How to Solve Analog High Voltage Delivery Challenges with a Bootstrap Approach
Original Title：How to Solve Analog High Voltage Delivery Challenges with a Bootstrap Approach
It’s a unique challenge to deliver the hundreds of analog volts that automated test equipment or precision control systems frequently require. Conventional operational amplifiers (op amps) cannot service the high output voltage swings, while discrete amplifier alternatives require a high degree of tweaking and consume more pc board real estate.
However, there is another option: bootstrap the combination of a high voltage rail-to-rail output op amp and a pair of FETs that are able to withstand high breakdown voltages.
This article will describe the problems high analog voltages present and common ways to solve them. It will then show how to use a bootstrap approach using a high voltage precision amplifier from Analog Devices, along with high voltage MOSFETs from Microchip Technology and Infineon Technologies.
These will be used to create a precision, high performance solution that provides twice the amplifier’s nominal signal range while continuing to provide higher performance with minimal board real estate.
Design options for high analog voltages
Some applications require output voltage swings higher than typical high voltage monolithic op amps can generate. An amplifier design using discrete transistors is one way to achieve wide voltage swings. This design approach has the flexibility of being able to customize the amplifier for the specific application. However, discrete transistor designs use more parts and increase the designer’s time and effort. It’s also hard to attain precision in discrete designs because of device matching and temperature gradients.
An alternative to the discrete high voltage amplifier is the high voltage op amp module. These modules noticeably ease the designer’s tasks. A high voltage module is often a hybrid module that allows both high voltage and high power operation. The advantage of these modules versus discrete designs is that modules have factory specified performance. While these specifications reduce the designer’s characterization activities, hybrid modules are costly. For the most part, high voltage monolithic op amps can meet most of the performance demands of a design.
However, in instances where they can’t, bootstrapping the monolithic op amp’s power supply opens up a list of available op amp options from a few solutions to hundreds by stretching the monolithic amplifier’s power supply beyond its specification. While bootstrapping strategies require more effort, the solution is significantly lower cost as compared to the high voltage modules. This is largely due to there being a variety of monolithic op amps that have sufficient factory specified performance. Note that bootstrapping doesn’t affect the amplifier’s DC specifications, such as voltage offset, input voltage swing, and output voltage swing.

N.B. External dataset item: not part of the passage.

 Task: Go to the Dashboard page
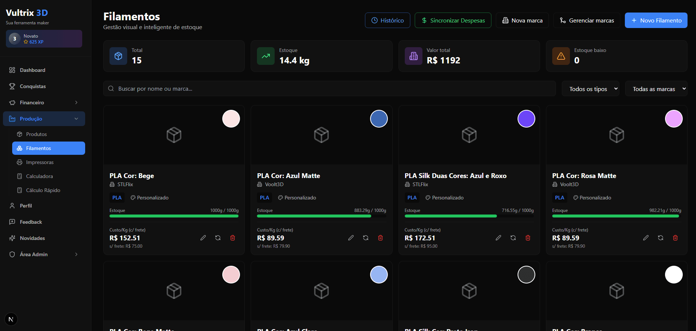[32, 70]
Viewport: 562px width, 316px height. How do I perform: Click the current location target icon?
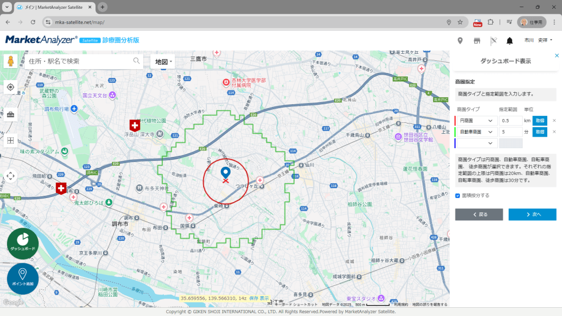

Power supply bootstrapping techniques
The bootstrapping configuration controls a device’s supply voltages in relation to its output voltage. The bootstrap circuit has a pair of discrete transistors and a resistive bias network (Figure 1).
Figure 1: A simplified high voltage follower bootstrapping schematic with fixed +VS and -VS system supply voltages. The VCC and VEE device supply voltages change as a function of the output voltage, VOUT. (Image source: Bonnie Baker, from material courtesy of Analog Devices)
Many high voltage amplifiers eliminate the need for a bootstrap power supply. For example, the Analog Devices 10 megahertz (MHz) ADHV4702-1BCPZ shown in the Figure is a ±110 volt power supply that suffices for most high voltage applications. However, if the system requires yet higher voltages, the bootstrap approach easily doubles this circuit’s operating range.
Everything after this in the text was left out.